Modeling in Plain English

Home > data science, modeling, rant > Modeling in Plain English

Modeling in Plain English

March 17, 2013 Cathy O'Neil, mathbabe

I’ve been enjoying my new job at Johnson Research Labs, where I spend a majority of the time editing my book with my co-author Rachel Schutt. It’s called Doing Data Science (now available for pre-purchase at Amazon), and it’s based on these notes I took last semester at Rachel’s Columbia class.

Recently I’ve been working on Brian Dalessandro‘s chapter on logistic regression. Before getting into the brass tacks of that algorithm, which is especially useful when you are trying to predict a binary outcome (i.e. a 0 or 1 outcome like “will click on this ad”), Brian discusses some common constraints to models.

The one that’s particularly interesting to me is what he calls “interpretability”. His example of an interpretability constraint is really good: it turns out that credit card companies have to be able to explain to people why they’ve been rejected. Brain and I tracked down the rule to this FTC website, which explains the rights of consumers who own credit cards. Here’s an excerpt where I’ve emphasized the key sentences:

You Also Have The Right To…

Have credit in your birth name (Mary Smith), your first and your spouse’s last name (Mary Jones), or your first name and a combined last name (Mary Smith Jones).

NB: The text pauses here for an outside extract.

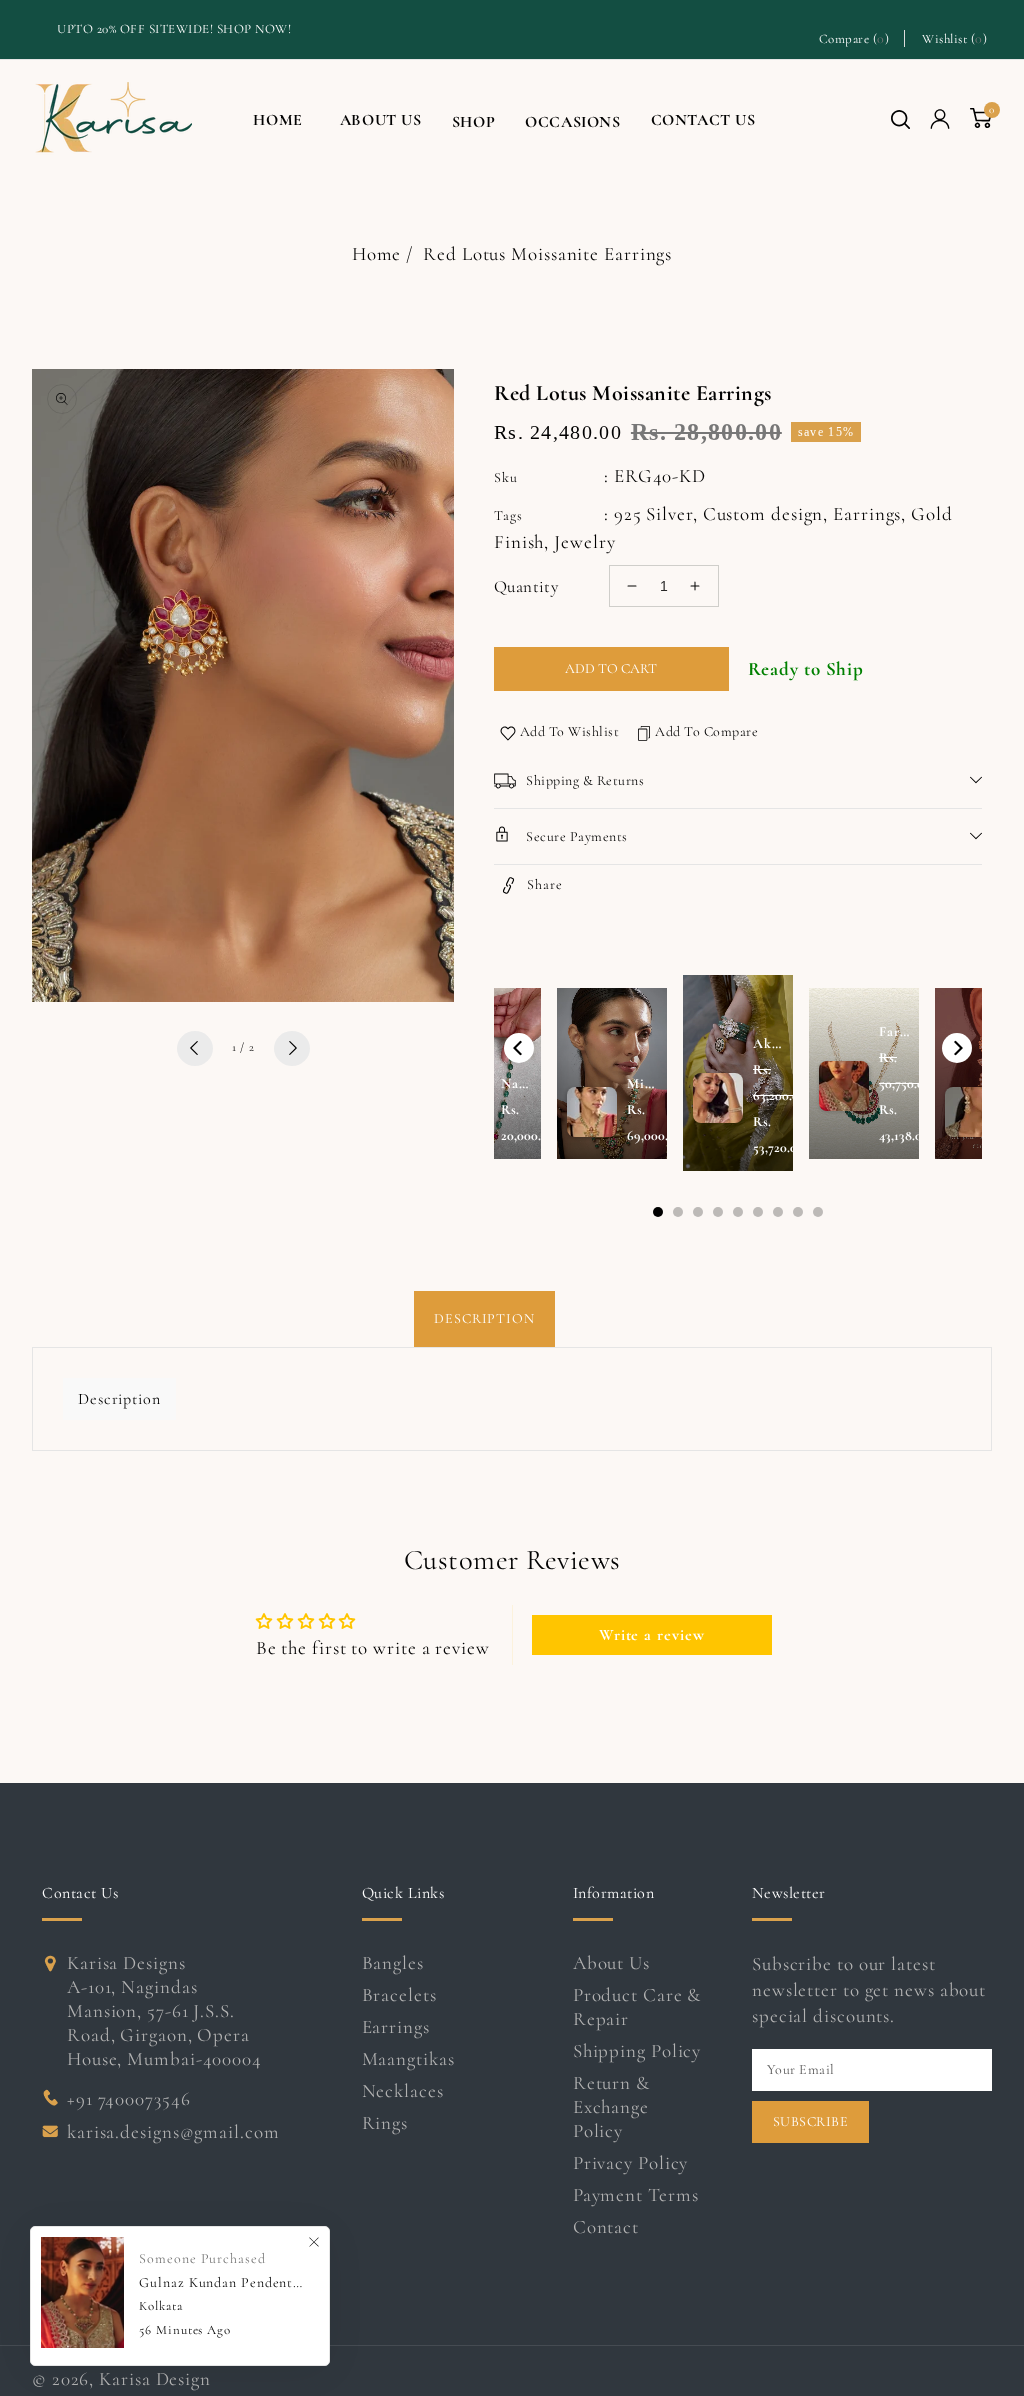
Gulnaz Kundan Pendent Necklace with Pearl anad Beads (221, 2282)
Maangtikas (408, 2058)
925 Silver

Get credit without a cosigner, if you meet the creditor’s standards.

Have a cosigner other than your spouse, if one is necessary.

Keep your own accounts after you change your name, marital status, reach a certain age, or retire, unless the creditor has evidence that you’re not willing or able to pay.

Know whether your application was accepted or rejected within 30 days of filing a complete application.

Know why your application was rejected. The creditor must tell you the specific reason for the rejection or that you are entitled to learn the reason if you ask within 60 days. An acceptable reason might be: “your income was too low” or “you haven’t been employed long enough.” An unacceptable reason might be “you didn’t meet our minimum standards.” That information isn’t specific enough.

Learn the specific reason you were offered less favorable terms than you applied for, but only if you reject these terms. For example, if the lender offers you a smaller loan or a higher interest rate, and you don’t accept the offer, you have the right to know why those terms were offered.

Find out why your account was closed or why the terms of the account were made less favorable, unless the account was inactive or you failed to make payments as agreed.

The result of this rule is that credit card companies must use simple models, probably decision trees, to make their rejection decisions.

It’s a new way to think about modeling choice, to be sure. It doesn’t necessarily make for “better” decisions from the point of view of the credit card company: random forests, a generalization of decision trees, are known to be more accurate, but are arbitrarily more complicated to explain.

So it matters what you’re optimizing for, and in this case the regulators have decided we’re optimizing for interpretability rather than accuracy. I think this is appropriate, given that consumers are at the mercy of these decisions and relatively powerless to act against them (although the FTC site above gives plenty of advice to people who have been rejected, mostly about how to raise their credit scores).

Three points to make about this. First, I’m reading the Bankers New Clothes, written by Anat Admati and Martin Hellwig (h/t Josh Snodgrass), which is absolutely excellent – I’m planning to write up a review soon. One thing they explain very clearly is the cost of regulation (specifically, higher capital requirements) from the bank’s perspective versus from the taxpayer’s perspective, and how it genuinely seems “expensive” to a bank but is actually cost-saving to the general public. I think the same thing could be said above for the credit card interpretability rule.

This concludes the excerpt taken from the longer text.